Running the A/B Test

Simulate an A/B test and analyze results:

import random, math

def run_ab_test(control_rate, treatment_rate, sample_size):
    control = [1 if random.random() < control_rate else 0 for _ in range(sample_size)]
    treatment = [1 if random.random() < treatment_rate else 0 for _ in range(sample_size)]
    return control, treatment

def calculate_results(control, treatment):
    n_c, n_t = len(control), len(treatment)
    p_c = sum(control) / n_c
    p_t = sum(treatment) / n_t
    se = math.sqrt(p_c * (1-p_c)/n_c + p_t * (1-p_t)/n_t)
    z = (p_t - p_c) / se
    p_value = 2 * (1 - 0.5 * (1 + math.erf(abs(z) / math.sqrt(2))))
    uplift = (p_t - p_c) / p_c * 100
    return {
        "control_rate": p_c,
        "treatment_rate": p_t,
        "uplift_pct": uplift,
        "z_score": z,
        "p_value": p_value,
        "significant": p_value < 0.05
    }

random.seed(42)
control, treatment = run_ab_test(0.05, 0.06, 10000)
results = calculate_results(control, treatment)
for k, v in results.items():
    print(f"{k}: {v:.4f}" if isinstance(v, float) else f"{k}: {v}")

Expected output:

control_rate: 0.0496
treatment_rate: 0.0592
uplift_pct: 19.3548
z_score: 2.9985
p_value: 0.0027
significant: True

Interpreting Results

def confidence_interval(p, n, confidence=0.95):
    z = 1.96
    se = math.sqrt(p * (1-p) / n)
    margin = z * se
    return (p - margin, p + margin)

ci_control = confidence_interval(results["control_rate"], 10000)
ci_treatment = confidence_interval(results["treatment_rate"], 10000)
print(f"Control 95% CI: {ci_control[0]:.4f} - {ci_control[1]:.4f}")
print(f"Treatment 95% CI: {ci_treatment[0]:.4f} - {ci_treatment[1]:.4f}")

Expected output:

Control 95% CI: 0.0453 - 0.0539
Treatment 95% CI: 0.0544 - 0.0640

The confidence intervals do not overlap, confirming the result is statistically significant.

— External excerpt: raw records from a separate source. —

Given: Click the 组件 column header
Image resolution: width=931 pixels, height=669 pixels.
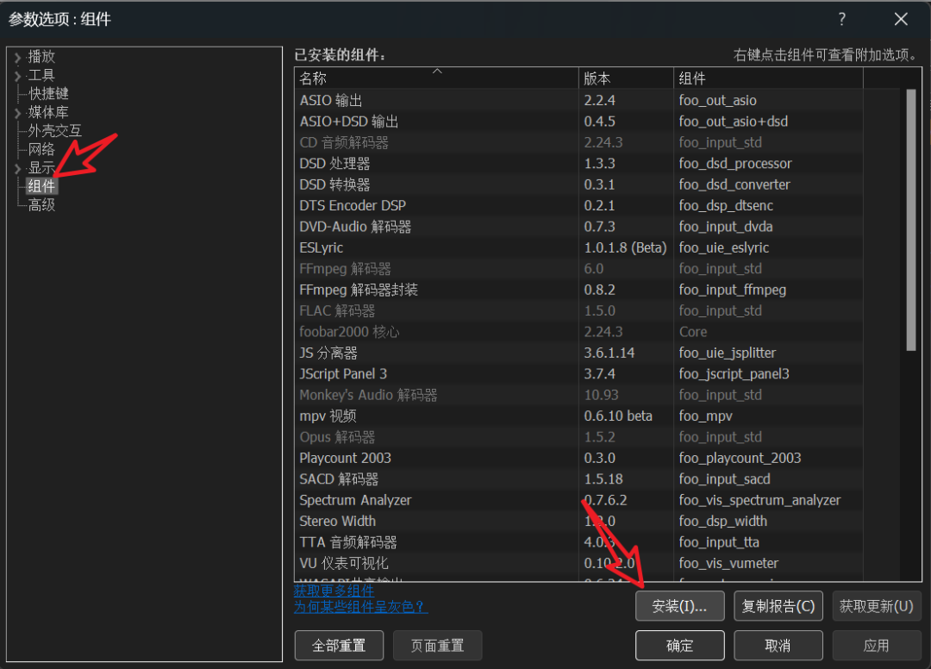Looking at the screenshot, I should click(x=767, y=78).
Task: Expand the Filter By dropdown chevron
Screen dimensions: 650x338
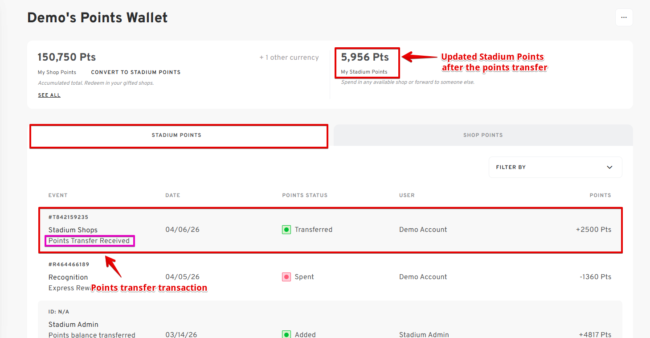Action: 609,167
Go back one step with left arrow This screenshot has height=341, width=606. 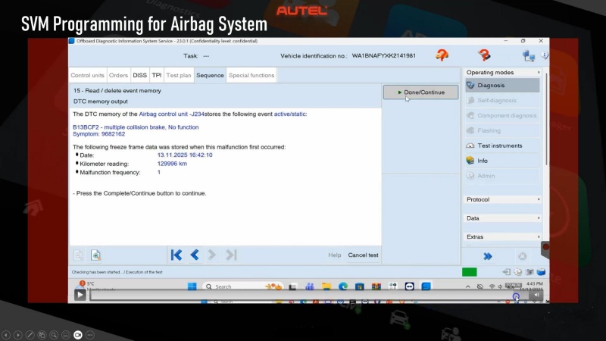195,255
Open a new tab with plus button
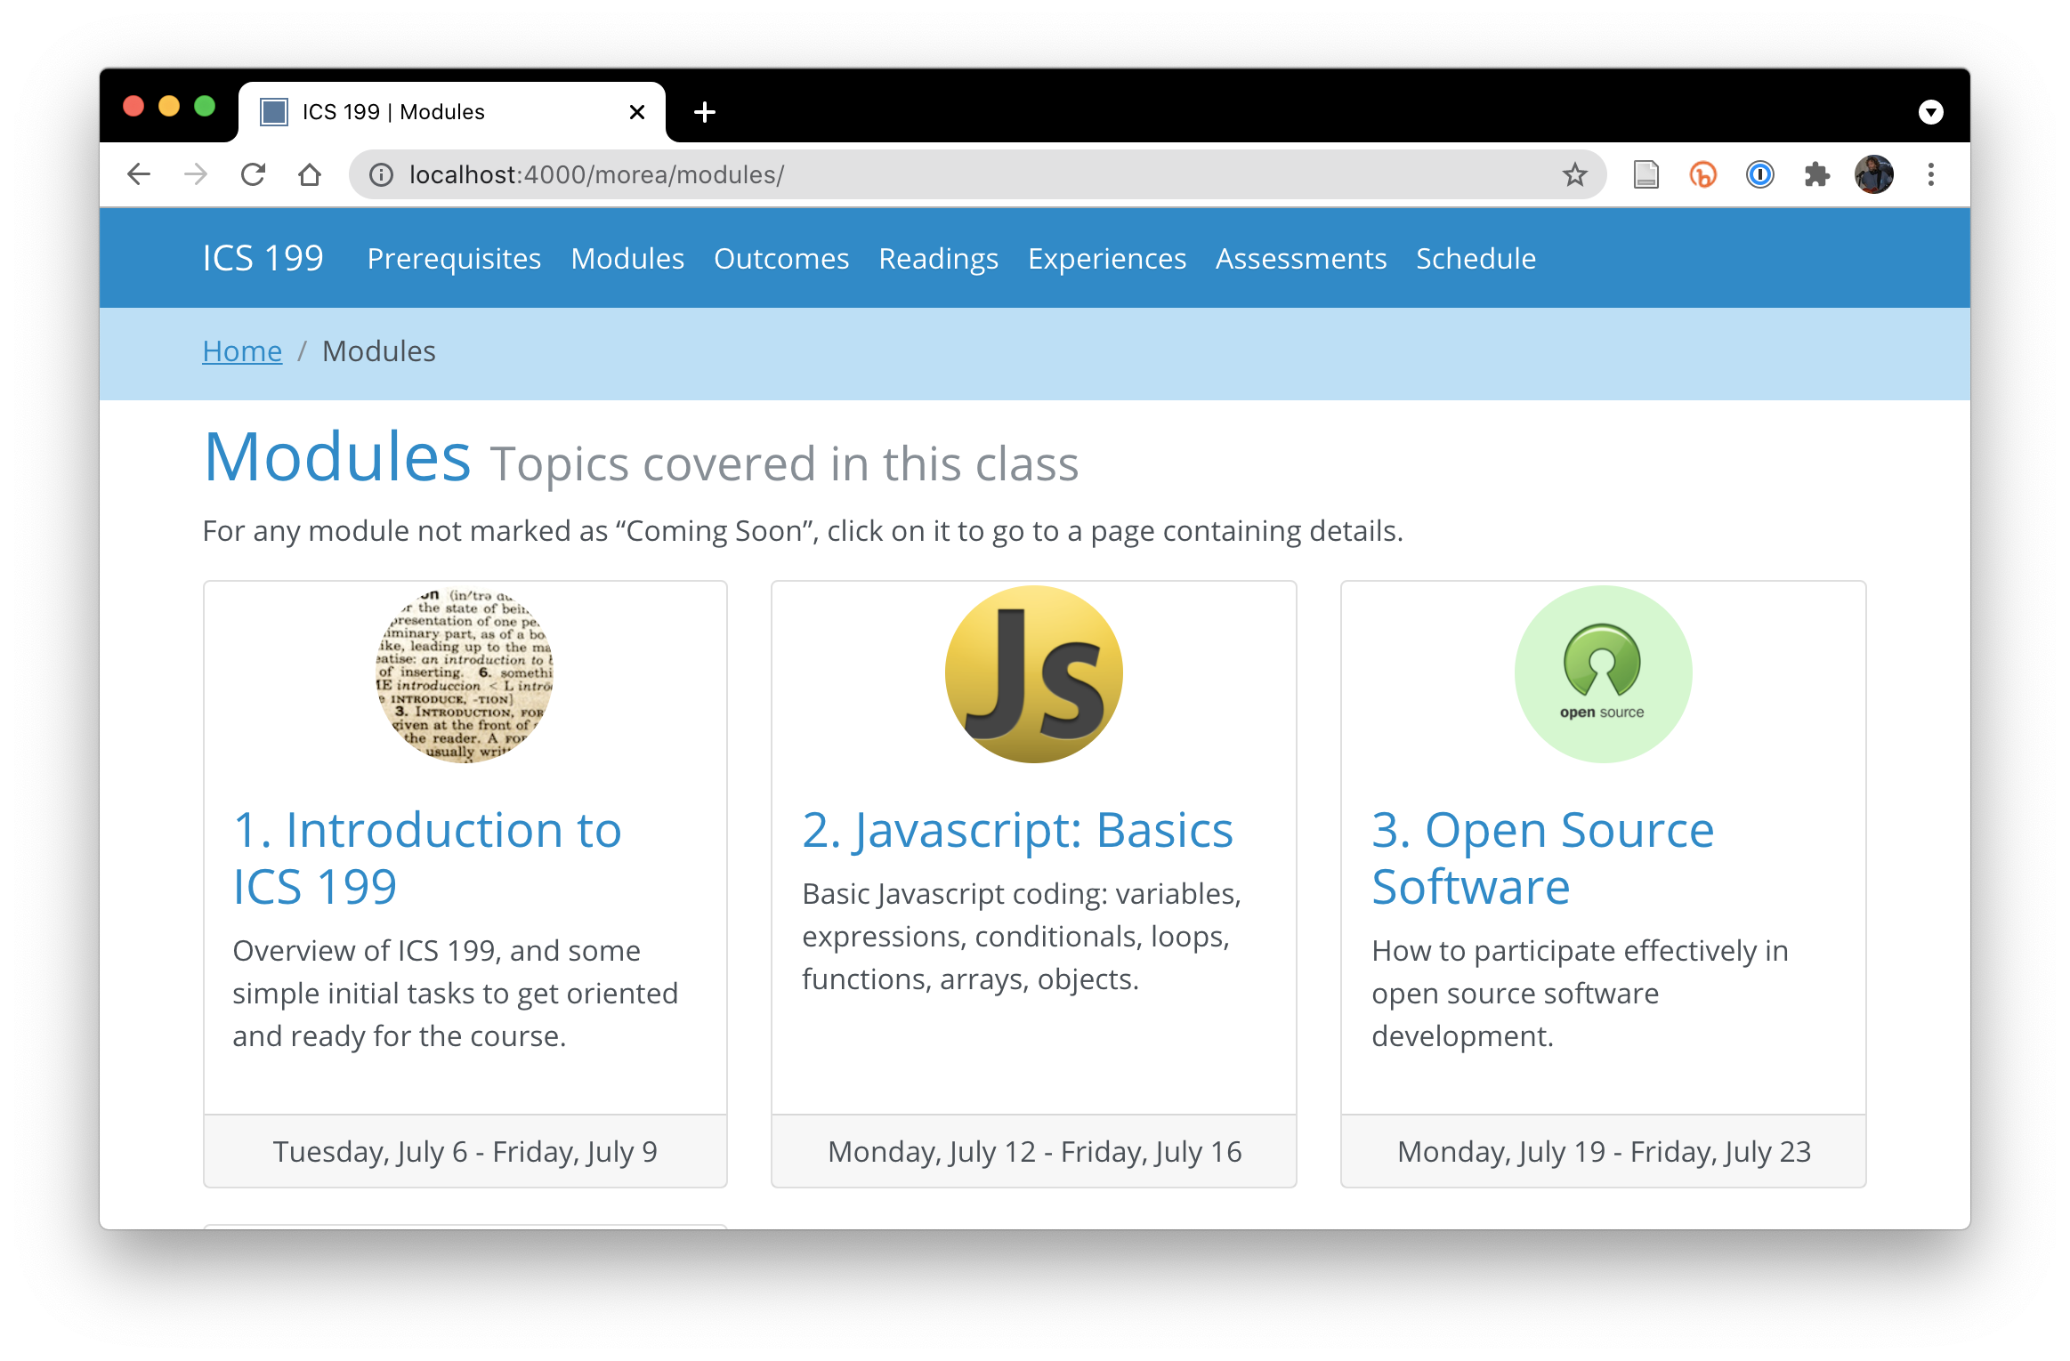2070x1361 pixels. pos(704,112)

Common A/B Testing Mistakes

1. Peeking at Results

Checking results daily and stopping early when p < 0.05 inflates false positive rates dramatically.

2. Multiple Metrics

Testing ten metrics raises the chance of at least one false positive to 40%. Use Bonferroni correction or pick one primary metric.

3. Sample Ratio Mismatch

If traffic split is not 50/50 (or your intended ratio), the randomization is broken.

4. Novelty Effect

Users behave differently with new features at first. Run the test long enough for the novelty to wear off.

5. Segmentation Without Planning

Finding significance in a subgroup after the fact is data dredging. Define segments before the experiment.

Practice Questions

1. What is statistical significance in A/B testing?

It means the observed difference between variants is unlikely to have occurred by chance alone (p-value < 0.05).

2. How do you calculate the required sample size for an A/B test?

Use the baseline conversion rate, minimum detectable effect, desired significance level (usually 0.05), and statistical power (usually 0.80).

3. What is the difference between statistical significance and practical significance?

Statistical significance means the result is unlikely due to chance. Practical significance means the effect size is large enough to matter for business decisions.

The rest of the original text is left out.